# Page
▬▬▬▬▬▬

# heavytailed

## September 17, 2012

### Algorithmic Luckiness and LOO Stability

Filed under: Uncategorized — heavytailed @ 1:14 pm

I finally had a chance to read the Herbrich/Williamson paper on Algorithmic Luckiness, what with work picking up, a newfound penchant for not being a lazy/sedentary person (read: actually getting exercise), and studying for the GRE (my vocabulary is surprisingly deficient, given the amount that I read…at least I think so). The paper is a decade old now, which means that probably the key insights have already been extracted from it.

The reason it’s interesting, at least for me, has to do with the general concept of exploiting problem structure, and in particular correlations between an instance (e.g. a triplet $(\mathcal{X}\times\mathcal{Y},P,z)$ of a classification space, probability distribution, and sample) and the learning algorithm (or class of algorithms) $\mathcal{A}$. Techniques of this type, that characterize instance spaces and algorithms \textit{jointly}, will be those likely to resolve questions like $\mathrm{P}=\mathrm{NP}$, but that’s really a different topic.

The key inequality of Algorithmic Luckiness relates the set of possible *loss-labelings* of an instance space to the number of “unlucky” permutations of a sample drawn from that space. A *loss-labeling* (which is my own term for a definition in the paper) represents, for an input-label space $\mathcal{X} \times \mathcal{Y}$, the number of possible assignments of $(x,y,\ell(h(x),y))$ induced by hypothesis space $\mathcal{H}$ and loss function $\ell : \mathcal{Y}\rightarrow\mathbb{R}^+$. This is similar to the VC-dimension in that it reduces to the VC-dimension for 0-1 loss (i.e. the number of dichotomous assignments under the hypothesis class).

▬▬▬▬▬▬

# Supplied material
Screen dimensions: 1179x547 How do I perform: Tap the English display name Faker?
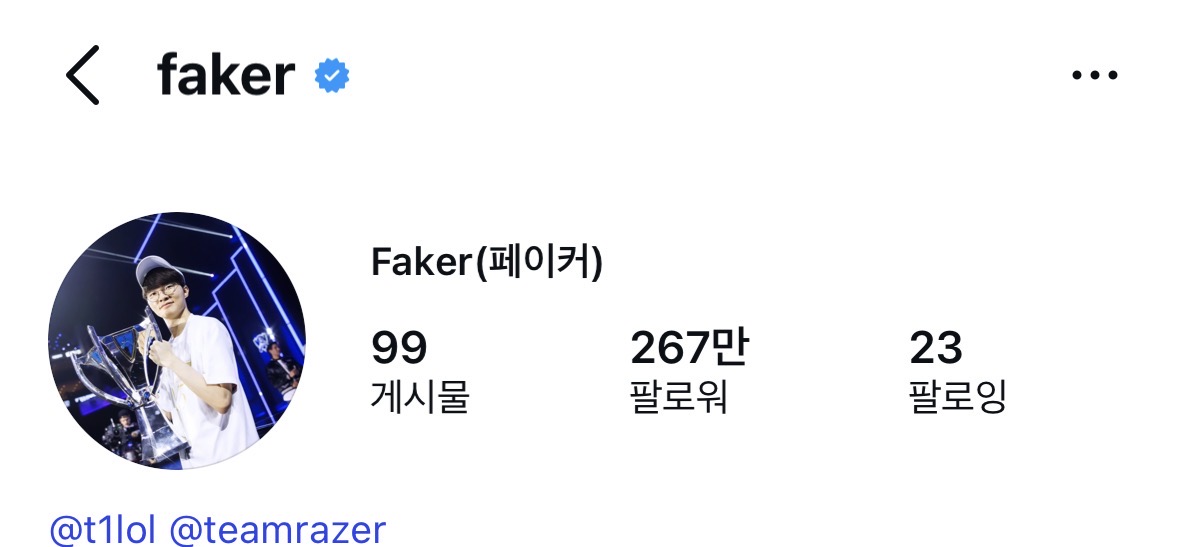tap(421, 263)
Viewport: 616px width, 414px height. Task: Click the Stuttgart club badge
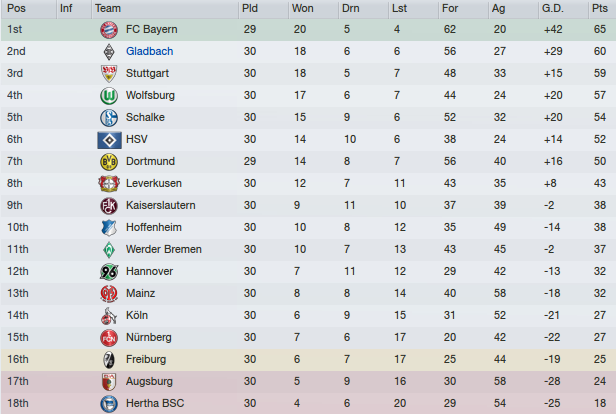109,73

▬▬▬▬▬▬

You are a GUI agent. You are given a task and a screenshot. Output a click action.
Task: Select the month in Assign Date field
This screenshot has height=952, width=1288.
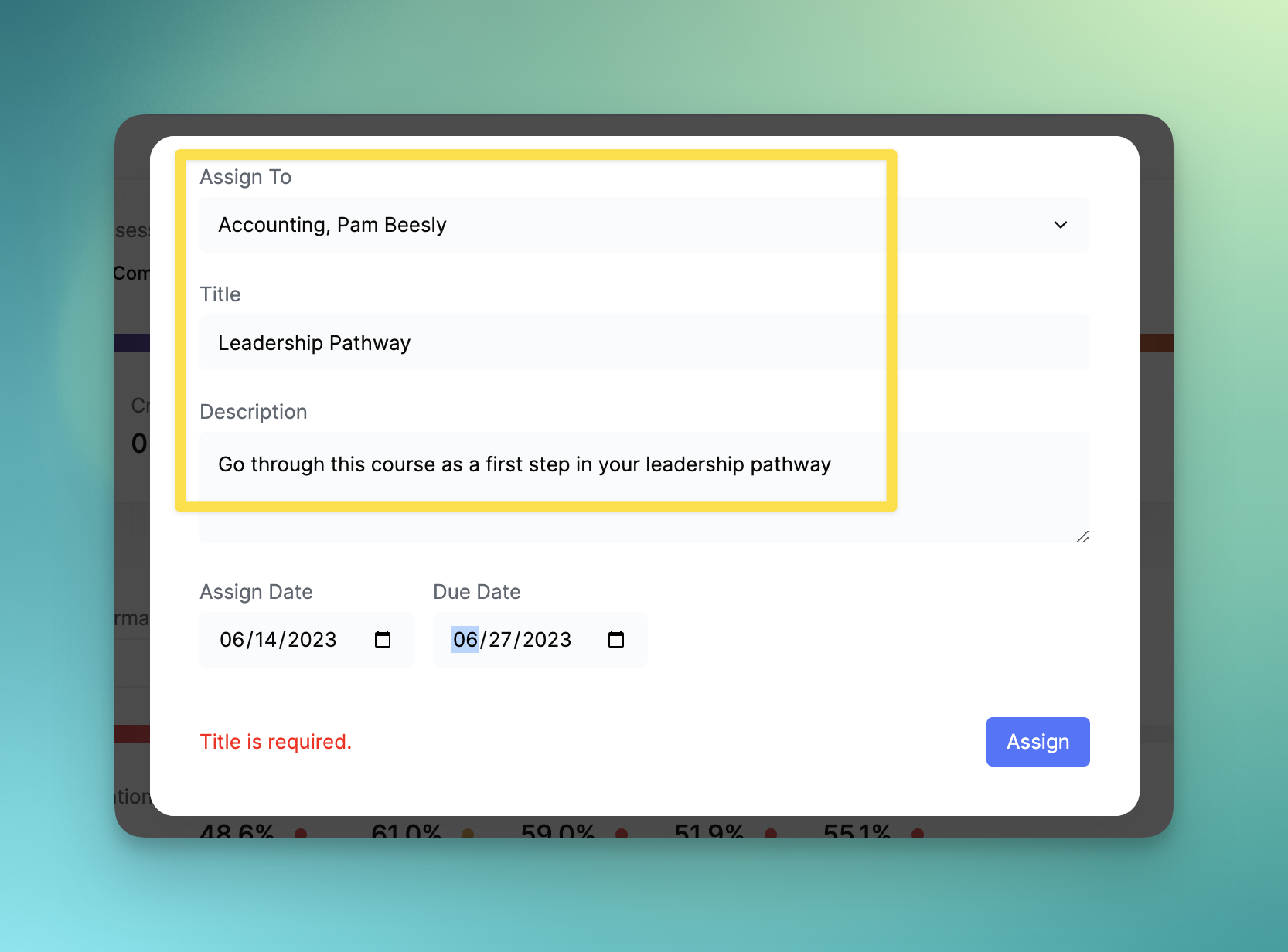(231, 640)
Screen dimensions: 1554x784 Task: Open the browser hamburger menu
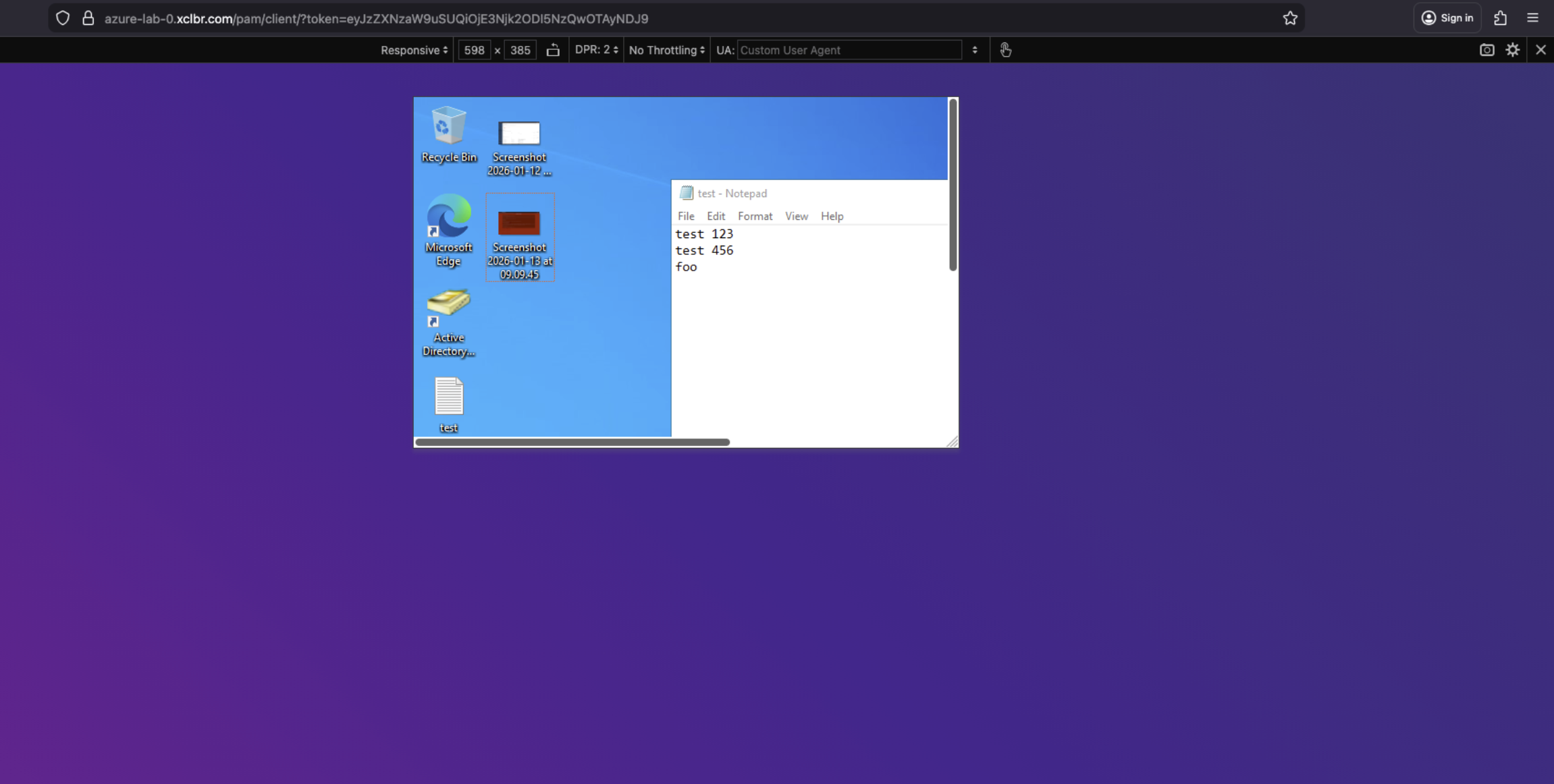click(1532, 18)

▬▬▬▬▬▬

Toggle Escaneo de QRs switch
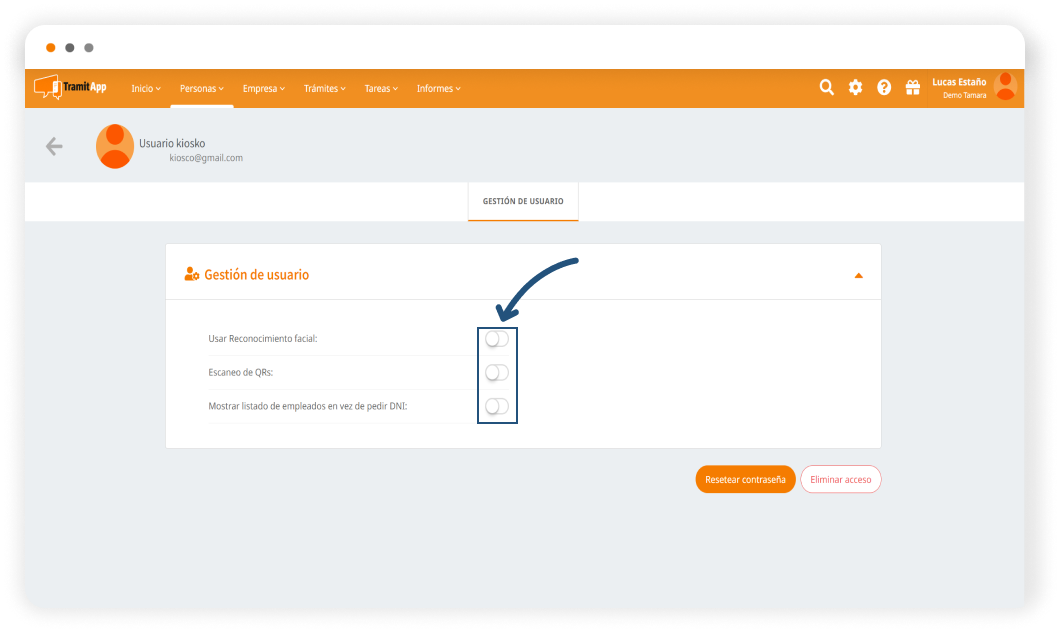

▬▬▬▬▬▬

# Required task 1
Using the post on algorithmic luckiness, decide whether each statement below agrees with it. Answer yes or no, and quote the words of the post that settle it.
(a) The paper under discussion is about ten years old.
(b) The term "loss-labeling" is taken directly from the paper.
(c) A loss-labeling reduces to the VC-dimension for 0-1 loss.
# Required task 2
From the post on algorithmic luckiness, extract the passage from "The key inequality" to "the hypothesis class).".
# Required task 3
Answer these questions from the post on algorithmic luckiness.
(a) Which exam was the writer studying for?
(b) Whose paper on Algorithmic Luckiness did the writer read?
(c) What does the key inequality relate the set of possible loss-labelings to?

# Task output 1
(a) Yes: "The paper is a decade old now"
(b) No: "which is my own term for a definition in the paper"
(c) Yes: "it reduces to the VC-dimension for 0-1 loss"

# Task output 2
The key inequality of Algorithmic Luckiness relates the set of possible *loss-labelings* of an instance space to the number of “unlucky” permutations of a sample drawn from that space. A *loss-labeling* (which is my own term for a definition in the paper) represents, for an input-label space $\mathcal{X} \times \mathcal{Y}$, the number of possible assignments of $(x,y,\ell(h(x),y))$ induced by hypothesis space $\mathcal{H}$ and loss function $\ell : \mathcal{Y}\rightarrow\mathbb{R}^+$. This is similar to the VC-dimension in that it reduces to the VC-dimension for 0-1 loss (i.e. the number of dichotomous assignments under the hypothesis class).

# Task output 3
(a) The GRE.
(b) Herbrich/Williamson.
(c) The number of "unlucky" permutations of a sample drawn from that space.